Tebbs had told the court how he ultimately dialled 999, but this was only done at 10am the following morning after he had dragged her body to the bathroom to undress and wash her.

In the hours after the murder Tebbs researched Oscar Wilde poetry and how to write a will online, before withdrawing cash and emailing his sister with the line: ‘I stabbed her’.

On July 1 he contacted police when he handed them a five-page statement. He was charged with murder the following day.

Tributes flooded in for Ms Dixon, with colleagues describing her as the ‘best manager they ever had’.

The council figurehead was responsible for some of the biggest projects focusing on helping vulnerable people in Islington, including underprivileged children.

Tebbs, of Finsbury Park, north London, was convicted of murder.

He had admitted manslaughter on the grounds of diminished responsibility.
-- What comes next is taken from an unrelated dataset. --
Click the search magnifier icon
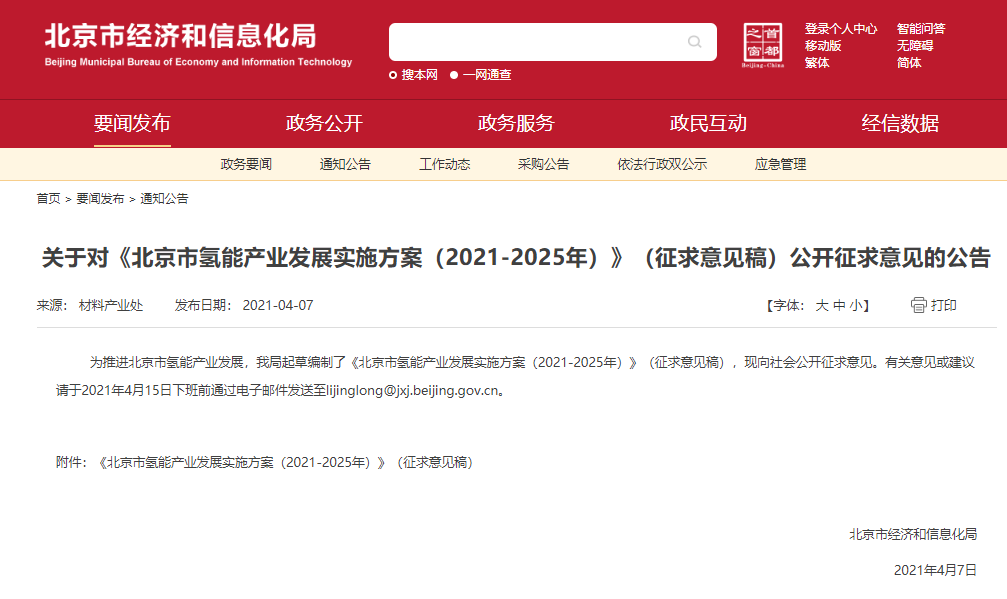 tap(693, 42)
Sentencing Tebbs to life imprisonment and ordering he serve at least 19 years, Judge McCreath said: ‘Kate Dixon, of whom we have heard much during this trial and of whom we have heard more from the moving statement read to the court this morning, was a good, kind and much loved woman.

‘The evidence I have heard makes it plain that even from the time she tried to end her relationship with you, a combination of that kindness, her affection for you and the domination you exercised over her made it impossible for her to do so.
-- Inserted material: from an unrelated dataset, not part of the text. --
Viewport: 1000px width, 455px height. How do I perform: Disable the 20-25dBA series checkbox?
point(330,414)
‘The evidence also shows that whilst you are, as I recognise, a man of virtues, you are also a man who needs to be in control of those you are close to and you are a man with quick temper.’

The judge said the break-up ‘cannot have come to you as a bolt out of the blue’.

‘Everything she said to you that night she had already told you or tried to on the previous Monday night. You stabbed her many, many times.

‘She tried her best to defend herself against the brutal attack and–on your own account–begged you to stop. I accept that this was not premeditated.

‘The fact remains that this was a ferocious attack on a defenceless, vulnerable woman, a woman much smaller than you and in her own home, with a knife.

‘Your reaction was not to seek any sort of help but instead you cleared up the scene of this dreadful event and manufactured a false account of what had happened.

‘You will remain in prison for a minimum term which I must now set. The sentence on you is imprisonment for life, with a minimum term of 20 years, less the time you have spend in custody on remand.’

Tebbs stared down at the floor as he was sentenced while grieving relatives and friends looked on.

Detective Inspector Louise Knipe, of the Met’s Homicide and Major Crime Command, said: ‘What was clear to us throughout this investigation was that Kate Dixon had finally summoned the courage she needed to leave Tebbs.

‘However he was of the mindset that if he couldn’t have her, no one else would. He wouldn’t allow her to leave and he made sure of that by brutally stabbing her to death.

‘Tebbs’s behavior was not as a result, as he tried to portray in court, loss of control at suddenly finding out about the new person Miss Dixon had met.

‘He knew about this in the week before he killed her and after he did, he was clear-headed. He scrubbed the flat, he was organised and he was putting his house in order. I’m pleased the jury rejected his claims today and convicted him of murder.’